過料2万円に込められた強いメッセージ

 姫路市が路上喫煙の禁止区域に指定しているのは、世界遺産・姫路城の前からJR姫路駅へと続く「大手前通り」などです。今回の改定からは、紙巻きたばこだけでなく新たに加熱式たばこも対象に含まれることになりました。

 市がここまで厳しい措置をとる背景には、「ポイ捨て」問題があります。禁止区域内で市が毎月実施している吸い殻の計測では、少ない月でも200本、多いときには300本ほどが確認されており、マナーの改善が喫緊の課題となっていました。

 しかし、7月1日から始まったこの取り組みで、初日の午後3時半時点で実際に2万円を徴収されたケースは「ゼロ」でした。口頭による勧告(注意)が2件あったのみです。

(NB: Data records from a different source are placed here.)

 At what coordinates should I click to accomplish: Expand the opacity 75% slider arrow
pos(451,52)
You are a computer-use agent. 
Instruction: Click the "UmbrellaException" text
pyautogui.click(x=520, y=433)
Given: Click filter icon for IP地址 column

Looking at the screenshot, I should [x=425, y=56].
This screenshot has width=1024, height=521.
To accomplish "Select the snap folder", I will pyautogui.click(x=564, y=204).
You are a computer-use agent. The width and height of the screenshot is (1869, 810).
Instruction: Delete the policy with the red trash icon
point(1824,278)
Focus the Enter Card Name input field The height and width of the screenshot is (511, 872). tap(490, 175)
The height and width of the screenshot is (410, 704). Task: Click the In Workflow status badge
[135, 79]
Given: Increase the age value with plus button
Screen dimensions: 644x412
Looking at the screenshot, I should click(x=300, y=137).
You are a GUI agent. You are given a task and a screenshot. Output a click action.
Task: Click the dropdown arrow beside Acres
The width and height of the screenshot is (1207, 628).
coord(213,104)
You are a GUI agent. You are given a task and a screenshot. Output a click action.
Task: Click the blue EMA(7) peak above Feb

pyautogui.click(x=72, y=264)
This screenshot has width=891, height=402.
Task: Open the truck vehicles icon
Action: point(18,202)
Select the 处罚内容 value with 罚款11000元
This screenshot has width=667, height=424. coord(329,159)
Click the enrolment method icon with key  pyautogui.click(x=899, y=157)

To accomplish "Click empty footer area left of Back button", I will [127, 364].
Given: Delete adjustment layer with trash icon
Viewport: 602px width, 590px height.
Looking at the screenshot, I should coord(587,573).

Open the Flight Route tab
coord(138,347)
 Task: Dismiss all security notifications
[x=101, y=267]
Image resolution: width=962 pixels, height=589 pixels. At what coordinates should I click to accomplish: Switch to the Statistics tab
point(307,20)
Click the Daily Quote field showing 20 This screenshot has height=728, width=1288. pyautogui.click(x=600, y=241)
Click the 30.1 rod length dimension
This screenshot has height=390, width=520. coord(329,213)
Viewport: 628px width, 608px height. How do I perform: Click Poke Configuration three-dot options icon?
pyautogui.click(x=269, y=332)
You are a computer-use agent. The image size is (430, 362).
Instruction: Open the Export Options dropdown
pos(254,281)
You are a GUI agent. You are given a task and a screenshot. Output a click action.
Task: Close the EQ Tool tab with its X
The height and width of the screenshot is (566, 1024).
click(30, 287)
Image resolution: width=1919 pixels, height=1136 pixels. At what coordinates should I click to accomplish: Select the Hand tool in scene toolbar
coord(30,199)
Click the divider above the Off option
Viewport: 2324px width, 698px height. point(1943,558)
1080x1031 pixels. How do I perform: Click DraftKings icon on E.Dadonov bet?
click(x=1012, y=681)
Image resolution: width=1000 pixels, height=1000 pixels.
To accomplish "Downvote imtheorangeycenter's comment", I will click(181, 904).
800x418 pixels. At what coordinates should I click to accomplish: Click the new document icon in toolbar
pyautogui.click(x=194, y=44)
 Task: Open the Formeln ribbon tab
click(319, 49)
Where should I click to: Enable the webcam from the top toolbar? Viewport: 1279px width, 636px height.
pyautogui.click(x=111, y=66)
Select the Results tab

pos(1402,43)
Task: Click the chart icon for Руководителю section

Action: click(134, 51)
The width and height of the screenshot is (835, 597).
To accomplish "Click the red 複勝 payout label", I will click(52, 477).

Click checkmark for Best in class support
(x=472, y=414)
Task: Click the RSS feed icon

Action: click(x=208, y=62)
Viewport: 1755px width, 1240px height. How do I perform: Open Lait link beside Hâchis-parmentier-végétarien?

 実は、この過料徴収には段階的なプロセスが設けられています。禁止エリアを巡回する指導員が違反者を見つけた場合、いきなり「2万円を払いなさい」となるわけではありません。

 指導員2人~5人で巡回
  ↓
  ↓路上喫煙を発見
  ↓
 口頭による勧告
  ↓
  ↓従わない
  ↓
 書面による命令
  ↓
  ↓従わない
  ↓
 過料2万円

 このように過料の適用へと進む仕組みです。